FSNet: Compression of Deep Convolutional Neural Networks by Filter Summary

Yingzhen Yang,Jiahui Yu,Nebojsa Jojic,Jun Huan,Thomas S. Huang
DOI: https://doi.org/10.48550/arXiv.1902.03264
2020-04-10
Abstract:We present a novel method of compression of deep Convolutional Neural Networks (CNNs) by weight sharing through a new representation of convolutional filters. The proposed method reduces the number of parameters of each convolutional layer by learning a 1D vector termed Filter Summary (FS). The convolutional filters are located in FS as overlapping 1D segments, and nearby filters in FS share weights in their overlapping regions in a natural way. The resultant neural network based on such weight sharing scheme, termed Filter Summary CNNs or FSNet, has a FS in each convolution layer instead of a set of independent filters in the conventional convolution layer. FSNet has the same architecture as that of the baseline CNN to be compressed, and each convolution layer of FSNet has the same number of filters from FS as that of the basline CNN in the forward process. With compelling computational acceleration ratio, the parameter space of FSNet is much smaller than that of the baseline CNN. In addition, FSNet is quantization friendly. FSNet with weight quantization leads to even higher compression ratio without noticeable performance loss. We further propose Differentiable FSNet where the way filters share weights is learned in a differentiable and end-to-end manner. Experiments demonstrate the effectiveness of FSNet in compression of CNNs for computer vision tasks including image classification and object detection, and the effectiveness of DFSNet is evidenced by the task of Neural Architecture Search.

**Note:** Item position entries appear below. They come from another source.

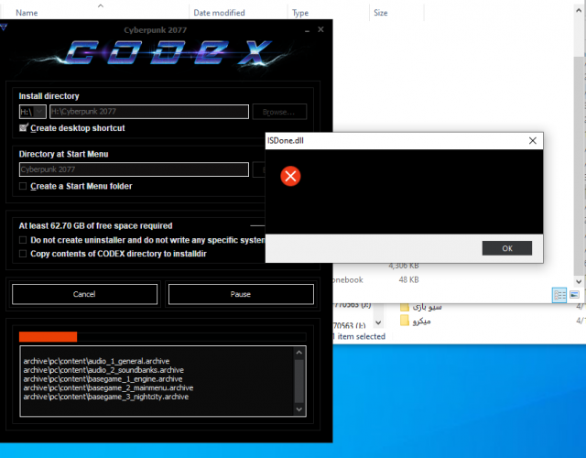This screenshot has height=458, width=586.
Task: Close the Cyberpunk 2077 installer window
Action: (x=320, y=29)
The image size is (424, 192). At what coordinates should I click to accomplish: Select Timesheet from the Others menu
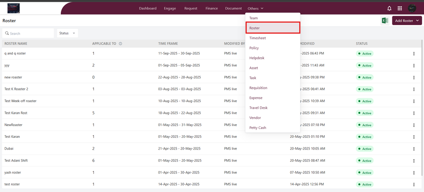coord(257,38)
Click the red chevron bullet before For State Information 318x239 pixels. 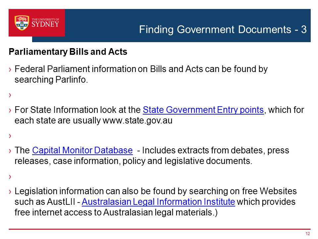tap(10, 110)
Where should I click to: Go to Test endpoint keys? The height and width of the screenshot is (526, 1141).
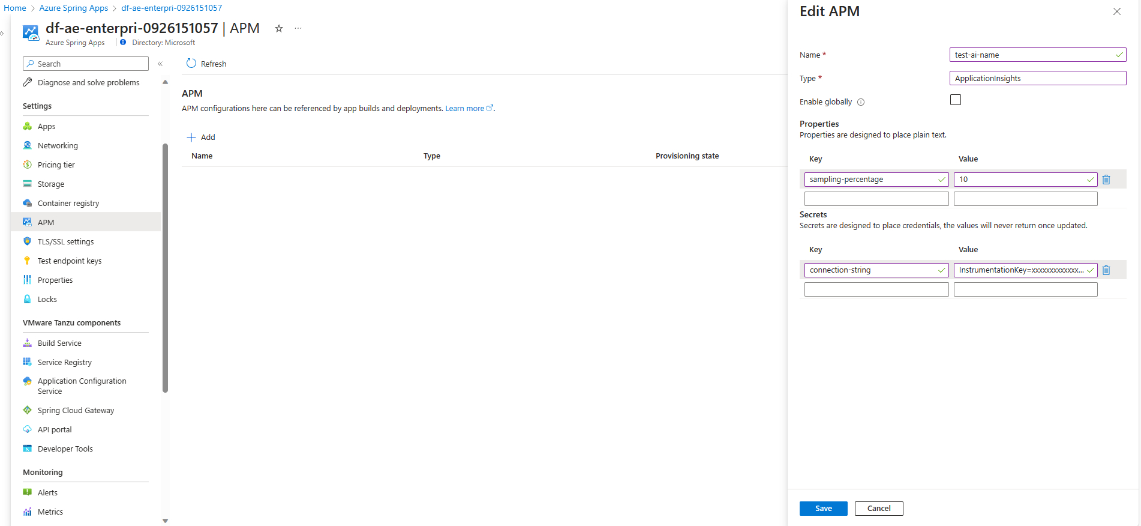click(x=70, y=261)
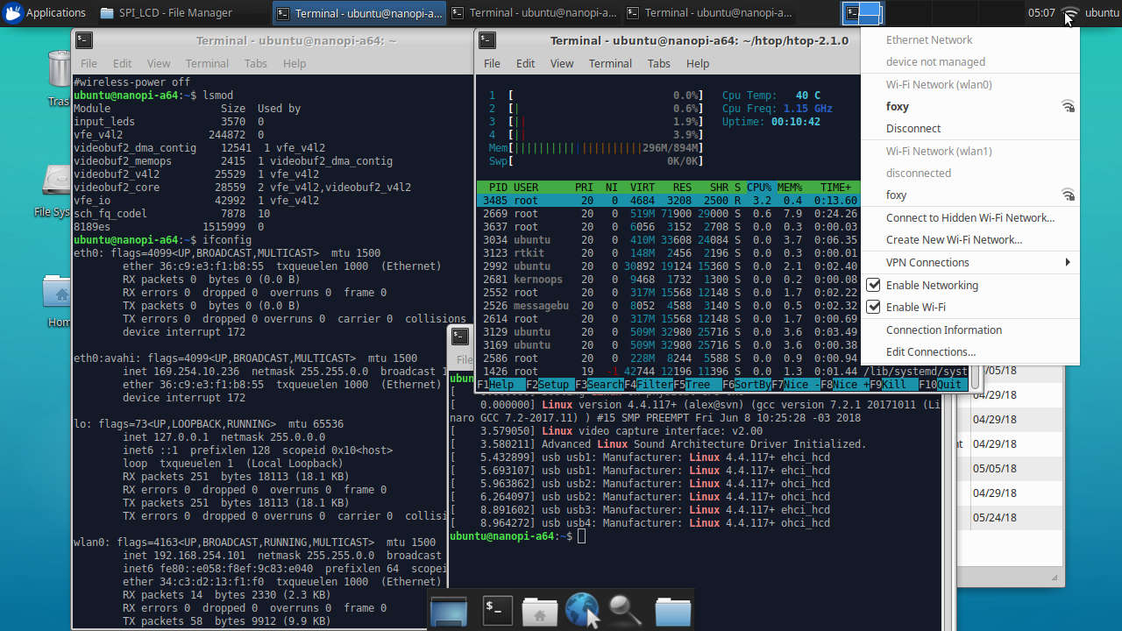This screenshot has height=631, width=1122.
Task: Uncheck Enable Networking checkbox
Action: 873,285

Machine Learning,Artificial Intelligence
What problem does this paper attempt to address?
The problem that this paper attempts to solve is the excessive number of parameters and the overly high computational complexity in deep convolutional neural networks (CNNs). Specifically, due to the large number of parameters, traditional CNN models are difficult to deploy on mobile devices or other platforms with limited storage resources, and the computational cost is high during the inference process. In addition, the large parameter space also prompts researchers to explore regularization methods to prevent over - fitting. To solve these problems, the author proposes a new method for compressing CNNs, that is, achieving weight sharing through Filter Summary (FS). This method reduces the number of parameters in each convolutional layer by learning a one - dimensional vector FS to represent the filters in the convolutional layer. Convolutional filters exist in FS in the form of overlapping one - dimensional segments, and adjacent filters naturally share weights. The neural network constructed based on this weight - sharing scheme is called Filter Summary CNNs or FSNet. ### Specific Objectives: 1. **Reduce the Number of Parameters**: By introducing Filter Summary (FS), the filters in the convolutional layer can share weights, thereby significantly reducing the number of parameters in the model. 2. **Accelerate Computation**: Propose the fast convolution algorithm Fast Convolution by Filter Summary (FCFS), which takes advantage of the overlapping structure of filters in FS to avoid unnecessary repeated calculations and improve the speed of convolution operations. 3. **Quantization - Friendly**: FSNet is friendly to quantization, further improving the compression ratio while maintaining high performance. 4. **End - to - End Differentiable**: Propose Differentiable FSNet (DFSNet), in which the way filters share weights can be learned in an end - to - end manner, thereby finding a better weight - sharing pattern. Through these improvements, FSNet can not only significantly reduce the model size while maintaining a high accuracy rate, but also effectively accelerate the inference process, and is especially suitable for scenarios requiring efficient deployment.